If this E! story is correct, we’re looking at one of the worst cast lists ever. And on the heels of the highest rated season yet. What gives?

*

To quote Kristin Dos Santos of E!:

The list just keeps on growing! After breaking the news that Bristol Palin is on board for season 11 of Dancing With the Stars, we can now confirm that two real-life exes of Desperate Housewives stars are in the cast. One is Michael Bolton and the other is... Rick Fox!

Yes, my reliable sources confirm that the former Mr. Vanessa Williams and current Mr. Eliza Dushku (some of you may know him as an NBA star) has been cast on the new season of DWTS, which begins September 20. Williams stars as the new fifth housewife this season on Wisteria Lane. She and Rick most recently starred together on the late Ugly Betty.

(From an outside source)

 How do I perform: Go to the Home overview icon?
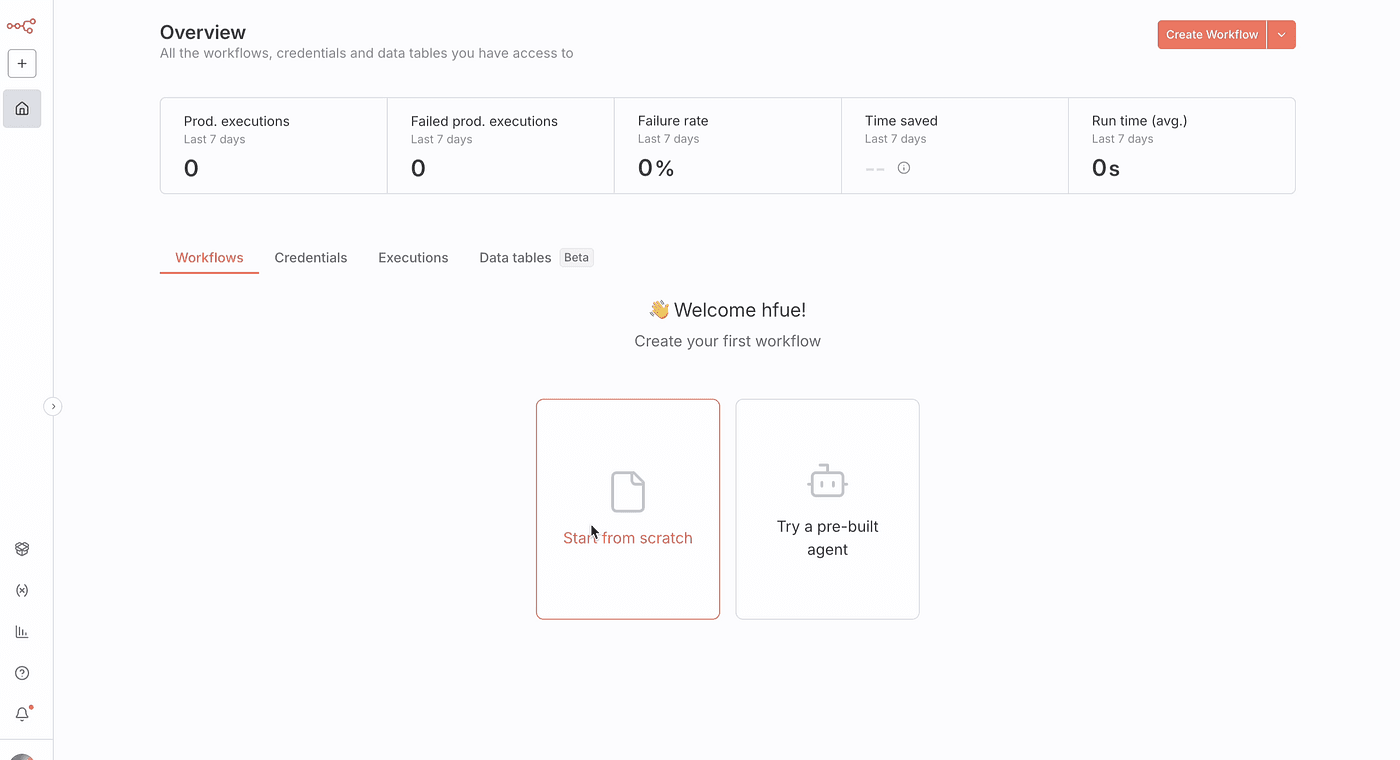pos(22,109)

Also confirmed by my sources to be part of the cast: Jennifer Grey, Audrina Patridge, The Situation, David Hasselhoff, Brandy, Florence Henderson.

I’m told that despite rumors, Kirstie Alley won’t be there, and neither will soccer star Landon Donovan, football star Troy Aiken, or Ali, Roberto or anyone from the Bachelor or Bachelorette.

*

Point to the contestant I’m supposed to care about, ’cause I’m lost.

OK, maybe Florence Henderson. But barely.